BEGIN Records provided

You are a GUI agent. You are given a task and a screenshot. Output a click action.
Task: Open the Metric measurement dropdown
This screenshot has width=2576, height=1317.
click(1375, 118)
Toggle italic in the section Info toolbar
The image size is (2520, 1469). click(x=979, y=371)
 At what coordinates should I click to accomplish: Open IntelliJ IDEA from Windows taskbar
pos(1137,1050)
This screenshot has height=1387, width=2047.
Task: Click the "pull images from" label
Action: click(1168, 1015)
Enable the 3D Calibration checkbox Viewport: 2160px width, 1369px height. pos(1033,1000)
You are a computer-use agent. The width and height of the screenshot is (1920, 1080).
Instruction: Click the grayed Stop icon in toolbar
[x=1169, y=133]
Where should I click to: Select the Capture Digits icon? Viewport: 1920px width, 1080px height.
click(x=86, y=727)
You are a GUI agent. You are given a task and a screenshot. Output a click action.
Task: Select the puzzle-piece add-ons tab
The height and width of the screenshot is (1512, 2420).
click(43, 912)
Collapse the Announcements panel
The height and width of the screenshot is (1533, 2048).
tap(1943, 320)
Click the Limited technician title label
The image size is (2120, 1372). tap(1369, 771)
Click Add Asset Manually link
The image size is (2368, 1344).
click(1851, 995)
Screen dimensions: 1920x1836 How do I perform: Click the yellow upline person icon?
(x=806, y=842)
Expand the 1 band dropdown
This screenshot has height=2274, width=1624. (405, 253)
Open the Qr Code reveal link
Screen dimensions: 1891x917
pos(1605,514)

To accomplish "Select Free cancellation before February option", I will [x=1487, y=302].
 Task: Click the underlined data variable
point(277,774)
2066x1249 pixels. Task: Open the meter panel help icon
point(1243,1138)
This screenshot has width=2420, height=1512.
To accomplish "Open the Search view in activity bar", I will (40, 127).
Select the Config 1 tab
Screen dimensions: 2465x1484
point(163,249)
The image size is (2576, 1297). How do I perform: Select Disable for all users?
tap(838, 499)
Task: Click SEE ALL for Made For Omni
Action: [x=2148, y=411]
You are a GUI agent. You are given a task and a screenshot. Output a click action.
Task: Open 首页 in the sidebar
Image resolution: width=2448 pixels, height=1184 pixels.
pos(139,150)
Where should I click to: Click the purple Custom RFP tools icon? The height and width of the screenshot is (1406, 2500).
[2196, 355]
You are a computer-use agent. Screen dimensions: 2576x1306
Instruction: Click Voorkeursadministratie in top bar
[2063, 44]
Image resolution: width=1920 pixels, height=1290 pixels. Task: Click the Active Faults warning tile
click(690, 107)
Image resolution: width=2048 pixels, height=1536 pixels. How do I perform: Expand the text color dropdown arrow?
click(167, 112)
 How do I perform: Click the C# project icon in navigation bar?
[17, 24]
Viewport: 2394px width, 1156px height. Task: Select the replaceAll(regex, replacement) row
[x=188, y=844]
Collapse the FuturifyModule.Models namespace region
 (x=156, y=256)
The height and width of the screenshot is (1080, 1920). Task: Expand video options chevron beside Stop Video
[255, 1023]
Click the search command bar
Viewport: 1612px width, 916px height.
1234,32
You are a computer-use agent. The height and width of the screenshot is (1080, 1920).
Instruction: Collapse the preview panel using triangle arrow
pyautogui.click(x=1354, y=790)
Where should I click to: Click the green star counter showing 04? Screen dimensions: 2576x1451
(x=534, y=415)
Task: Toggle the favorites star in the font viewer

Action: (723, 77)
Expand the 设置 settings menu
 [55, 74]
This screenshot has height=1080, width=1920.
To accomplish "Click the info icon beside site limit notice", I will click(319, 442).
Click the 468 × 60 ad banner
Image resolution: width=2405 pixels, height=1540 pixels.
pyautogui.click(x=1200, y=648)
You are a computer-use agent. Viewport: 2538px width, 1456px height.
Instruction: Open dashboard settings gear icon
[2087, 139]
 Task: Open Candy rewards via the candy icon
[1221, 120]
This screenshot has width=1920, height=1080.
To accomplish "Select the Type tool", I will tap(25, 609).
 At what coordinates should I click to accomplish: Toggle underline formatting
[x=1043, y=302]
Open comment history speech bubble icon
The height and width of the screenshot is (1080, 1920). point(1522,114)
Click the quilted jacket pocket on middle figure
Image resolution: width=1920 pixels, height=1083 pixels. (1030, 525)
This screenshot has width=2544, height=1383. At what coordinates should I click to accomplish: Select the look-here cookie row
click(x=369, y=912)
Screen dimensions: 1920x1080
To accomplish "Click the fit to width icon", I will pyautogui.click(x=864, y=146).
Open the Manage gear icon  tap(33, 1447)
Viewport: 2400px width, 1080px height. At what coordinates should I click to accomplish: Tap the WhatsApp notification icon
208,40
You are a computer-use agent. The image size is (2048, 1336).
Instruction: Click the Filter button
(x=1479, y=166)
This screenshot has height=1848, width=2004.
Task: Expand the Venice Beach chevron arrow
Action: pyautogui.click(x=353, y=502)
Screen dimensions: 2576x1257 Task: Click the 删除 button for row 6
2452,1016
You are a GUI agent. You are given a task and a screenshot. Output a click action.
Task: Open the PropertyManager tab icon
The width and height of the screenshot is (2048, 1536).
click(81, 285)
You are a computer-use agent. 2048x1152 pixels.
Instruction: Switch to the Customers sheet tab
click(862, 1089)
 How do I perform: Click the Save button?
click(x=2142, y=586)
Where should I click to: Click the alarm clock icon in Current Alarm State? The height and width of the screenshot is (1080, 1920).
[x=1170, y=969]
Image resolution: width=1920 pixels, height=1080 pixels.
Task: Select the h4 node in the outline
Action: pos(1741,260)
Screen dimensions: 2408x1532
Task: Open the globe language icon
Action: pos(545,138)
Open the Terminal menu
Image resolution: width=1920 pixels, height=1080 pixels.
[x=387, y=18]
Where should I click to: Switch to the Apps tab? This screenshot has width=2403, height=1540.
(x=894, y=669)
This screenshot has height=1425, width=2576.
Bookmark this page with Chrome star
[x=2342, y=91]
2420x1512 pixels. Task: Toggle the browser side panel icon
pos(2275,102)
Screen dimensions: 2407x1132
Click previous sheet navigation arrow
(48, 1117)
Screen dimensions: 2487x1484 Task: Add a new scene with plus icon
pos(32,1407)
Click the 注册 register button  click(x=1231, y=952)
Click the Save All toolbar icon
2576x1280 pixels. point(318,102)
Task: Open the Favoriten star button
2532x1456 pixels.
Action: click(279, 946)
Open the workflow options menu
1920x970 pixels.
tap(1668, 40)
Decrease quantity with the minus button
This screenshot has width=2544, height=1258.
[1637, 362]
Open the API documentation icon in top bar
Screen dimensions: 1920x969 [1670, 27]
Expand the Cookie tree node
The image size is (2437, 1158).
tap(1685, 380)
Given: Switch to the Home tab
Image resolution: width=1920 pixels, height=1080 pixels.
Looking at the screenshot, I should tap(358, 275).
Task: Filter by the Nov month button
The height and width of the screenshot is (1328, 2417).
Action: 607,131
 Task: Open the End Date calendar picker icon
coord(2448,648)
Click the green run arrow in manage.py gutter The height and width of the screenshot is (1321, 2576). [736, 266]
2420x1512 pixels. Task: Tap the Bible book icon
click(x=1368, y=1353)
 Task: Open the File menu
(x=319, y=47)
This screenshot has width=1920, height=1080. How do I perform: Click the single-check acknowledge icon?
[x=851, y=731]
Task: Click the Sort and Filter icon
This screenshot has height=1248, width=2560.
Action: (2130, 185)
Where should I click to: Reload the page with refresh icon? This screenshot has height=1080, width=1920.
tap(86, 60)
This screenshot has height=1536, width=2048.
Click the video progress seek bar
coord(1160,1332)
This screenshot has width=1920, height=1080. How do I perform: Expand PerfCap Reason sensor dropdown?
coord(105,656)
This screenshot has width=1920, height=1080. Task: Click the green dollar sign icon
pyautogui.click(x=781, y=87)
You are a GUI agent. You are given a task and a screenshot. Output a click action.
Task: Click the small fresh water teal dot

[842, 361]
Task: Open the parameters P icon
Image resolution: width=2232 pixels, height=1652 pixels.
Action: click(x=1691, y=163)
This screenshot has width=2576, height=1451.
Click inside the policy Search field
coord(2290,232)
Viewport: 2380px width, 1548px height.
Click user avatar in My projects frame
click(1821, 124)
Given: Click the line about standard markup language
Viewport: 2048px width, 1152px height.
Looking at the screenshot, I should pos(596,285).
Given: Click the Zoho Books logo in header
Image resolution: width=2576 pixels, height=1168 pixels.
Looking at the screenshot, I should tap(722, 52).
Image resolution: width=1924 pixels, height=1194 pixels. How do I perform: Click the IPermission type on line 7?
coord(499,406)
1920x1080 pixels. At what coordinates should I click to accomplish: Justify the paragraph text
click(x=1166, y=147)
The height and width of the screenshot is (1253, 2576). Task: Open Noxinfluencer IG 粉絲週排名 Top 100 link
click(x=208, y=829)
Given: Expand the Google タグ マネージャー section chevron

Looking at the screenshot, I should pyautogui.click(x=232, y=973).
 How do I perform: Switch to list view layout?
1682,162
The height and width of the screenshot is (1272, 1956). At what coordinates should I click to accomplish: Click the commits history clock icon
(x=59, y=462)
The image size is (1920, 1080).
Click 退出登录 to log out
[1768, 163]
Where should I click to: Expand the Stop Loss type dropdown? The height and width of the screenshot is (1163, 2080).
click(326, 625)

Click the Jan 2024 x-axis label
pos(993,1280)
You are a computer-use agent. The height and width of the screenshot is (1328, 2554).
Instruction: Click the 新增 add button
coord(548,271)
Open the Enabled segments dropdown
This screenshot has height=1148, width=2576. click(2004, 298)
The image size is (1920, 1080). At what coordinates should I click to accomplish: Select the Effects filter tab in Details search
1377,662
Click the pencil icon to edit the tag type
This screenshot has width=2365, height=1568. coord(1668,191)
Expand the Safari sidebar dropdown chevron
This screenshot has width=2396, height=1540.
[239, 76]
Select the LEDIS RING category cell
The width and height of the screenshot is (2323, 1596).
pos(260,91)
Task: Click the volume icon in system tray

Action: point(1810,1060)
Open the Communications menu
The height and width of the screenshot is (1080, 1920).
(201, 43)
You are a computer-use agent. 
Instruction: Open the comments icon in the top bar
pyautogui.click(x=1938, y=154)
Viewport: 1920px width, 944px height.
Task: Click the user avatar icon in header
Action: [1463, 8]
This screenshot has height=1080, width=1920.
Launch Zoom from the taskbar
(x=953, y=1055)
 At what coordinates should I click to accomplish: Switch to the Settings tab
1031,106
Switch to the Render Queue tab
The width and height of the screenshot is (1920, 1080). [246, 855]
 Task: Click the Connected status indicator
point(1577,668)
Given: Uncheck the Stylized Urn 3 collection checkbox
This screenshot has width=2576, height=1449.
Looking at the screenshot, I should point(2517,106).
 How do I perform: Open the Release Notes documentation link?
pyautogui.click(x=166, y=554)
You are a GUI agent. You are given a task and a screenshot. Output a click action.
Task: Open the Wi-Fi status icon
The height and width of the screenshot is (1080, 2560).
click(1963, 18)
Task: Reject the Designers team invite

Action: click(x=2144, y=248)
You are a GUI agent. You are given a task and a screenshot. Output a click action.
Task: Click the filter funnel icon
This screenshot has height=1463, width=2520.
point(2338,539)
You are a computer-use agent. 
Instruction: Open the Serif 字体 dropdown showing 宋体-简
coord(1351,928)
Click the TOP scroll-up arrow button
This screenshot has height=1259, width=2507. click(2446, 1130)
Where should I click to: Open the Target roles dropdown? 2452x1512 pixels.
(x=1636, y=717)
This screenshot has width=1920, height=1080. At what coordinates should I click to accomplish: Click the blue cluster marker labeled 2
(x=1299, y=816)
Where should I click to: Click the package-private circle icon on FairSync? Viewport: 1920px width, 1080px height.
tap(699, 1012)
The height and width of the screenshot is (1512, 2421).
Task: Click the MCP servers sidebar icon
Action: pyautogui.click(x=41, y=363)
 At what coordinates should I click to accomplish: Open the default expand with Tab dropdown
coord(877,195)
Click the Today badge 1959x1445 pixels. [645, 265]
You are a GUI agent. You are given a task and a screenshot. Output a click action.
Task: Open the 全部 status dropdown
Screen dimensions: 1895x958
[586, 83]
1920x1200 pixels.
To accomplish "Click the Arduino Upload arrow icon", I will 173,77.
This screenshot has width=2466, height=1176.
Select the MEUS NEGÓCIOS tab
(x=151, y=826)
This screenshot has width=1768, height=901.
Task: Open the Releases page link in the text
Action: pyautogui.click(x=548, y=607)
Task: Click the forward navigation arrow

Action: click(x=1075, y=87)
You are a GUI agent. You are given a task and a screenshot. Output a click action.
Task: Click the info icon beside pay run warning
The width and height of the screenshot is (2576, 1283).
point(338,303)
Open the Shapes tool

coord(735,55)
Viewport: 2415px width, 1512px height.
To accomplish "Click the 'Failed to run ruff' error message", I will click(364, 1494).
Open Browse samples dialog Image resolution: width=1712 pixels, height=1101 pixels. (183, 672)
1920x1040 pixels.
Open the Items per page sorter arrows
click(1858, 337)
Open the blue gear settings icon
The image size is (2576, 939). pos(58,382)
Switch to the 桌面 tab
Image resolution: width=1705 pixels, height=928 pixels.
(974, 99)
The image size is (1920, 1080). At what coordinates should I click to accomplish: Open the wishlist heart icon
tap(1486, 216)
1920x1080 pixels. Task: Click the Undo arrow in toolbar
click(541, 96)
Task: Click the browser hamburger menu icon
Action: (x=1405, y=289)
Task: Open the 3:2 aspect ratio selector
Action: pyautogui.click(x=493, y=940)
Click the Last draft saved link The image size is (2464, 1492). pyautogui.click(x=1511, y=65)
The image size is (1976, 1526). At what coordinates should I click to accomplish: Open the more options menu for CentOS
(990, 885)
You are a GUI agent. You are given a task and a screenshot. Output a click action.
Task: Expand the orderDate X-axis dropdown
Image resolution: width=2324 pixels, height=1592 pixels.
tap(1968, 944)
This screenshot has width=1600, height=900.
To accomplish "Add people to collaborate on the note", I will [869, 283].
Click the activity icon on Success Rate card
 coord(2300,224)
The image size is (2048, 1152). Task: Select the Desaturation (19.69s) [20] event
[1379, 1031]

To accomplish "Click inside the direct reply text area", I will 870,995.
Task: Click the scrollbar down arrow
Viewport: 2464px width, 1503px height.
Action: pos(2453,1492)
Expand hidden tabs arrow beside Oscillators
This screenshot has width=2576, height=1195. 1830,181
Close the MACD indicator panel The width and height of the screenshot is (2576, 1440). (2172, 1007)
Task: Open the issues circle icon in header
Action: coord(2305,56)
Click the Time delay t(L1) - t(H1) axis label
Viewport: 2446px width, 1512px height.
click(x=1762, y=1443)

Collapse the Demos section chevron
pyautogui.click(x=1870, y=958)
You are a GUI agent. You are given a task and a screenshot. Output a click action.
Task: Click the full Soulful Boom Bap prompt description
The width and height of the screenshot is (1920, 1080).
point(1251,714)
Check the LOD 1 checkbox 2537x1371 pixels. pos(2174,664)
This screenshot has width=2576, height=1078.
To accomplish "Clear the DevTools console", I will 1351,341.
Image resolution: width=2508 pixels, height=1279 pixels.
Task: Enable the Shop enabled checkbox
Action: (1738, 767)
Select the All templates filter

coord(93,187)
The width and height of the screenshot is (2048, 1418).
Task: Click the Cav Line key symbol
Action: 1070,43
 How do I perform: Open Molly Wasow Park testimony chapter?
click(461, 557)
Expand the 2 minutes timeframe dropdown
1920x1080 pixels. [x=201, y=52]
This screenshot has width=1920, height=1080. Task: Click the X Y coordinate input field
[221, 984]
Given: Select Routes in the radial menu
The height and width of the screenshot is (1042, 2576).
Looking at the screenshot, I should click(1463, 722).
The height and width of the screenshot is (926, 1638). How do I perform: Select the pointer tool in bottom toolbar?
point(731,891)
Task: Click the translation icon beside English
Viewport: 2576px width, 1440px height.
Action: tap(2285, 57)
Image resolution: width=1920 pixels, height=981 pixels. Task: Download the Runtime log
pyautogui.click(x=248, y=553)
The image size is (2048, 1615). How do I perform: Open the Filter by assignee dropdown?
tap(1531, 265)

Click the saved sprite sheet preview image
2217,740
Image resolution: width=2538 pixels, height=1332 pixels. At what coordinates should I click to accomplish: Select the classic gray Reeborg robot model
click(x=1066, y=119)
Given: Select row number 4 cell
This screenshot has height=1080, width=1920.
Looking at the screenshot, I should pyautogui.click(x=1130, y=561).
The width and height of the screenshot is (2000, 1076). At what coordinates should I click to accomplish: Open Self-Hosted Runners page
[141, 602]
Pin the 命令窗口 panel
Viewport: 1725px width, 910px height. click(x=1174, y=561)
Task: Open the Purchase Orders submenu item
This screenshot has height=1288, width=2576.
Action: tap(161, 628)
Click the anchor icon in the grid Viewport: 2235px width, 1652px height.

END Records provided

Find the word "computer" in the entries. Copy each line that holds it.

- [Reply to the task]:
You are a computer-use agent. The width and height of the screenshot is (1920, 1080).
You are a computer-use agent. Screen dimensions: 2576x1306
You are a computer-use agent. The height and width of the screenshot is (1080, 1920).
You are a computer-use agent. Viewport: 2538px width, 1456px height.
You are a computer-use agent. The image size is (2048, 1336).
You are a computer-use agent. 2048x1152 pixels.
You are a computer-use agent. The height and width of the screenshot is (1328, 2554).
You are a computer-use agent. 
You are a computer-use agent. 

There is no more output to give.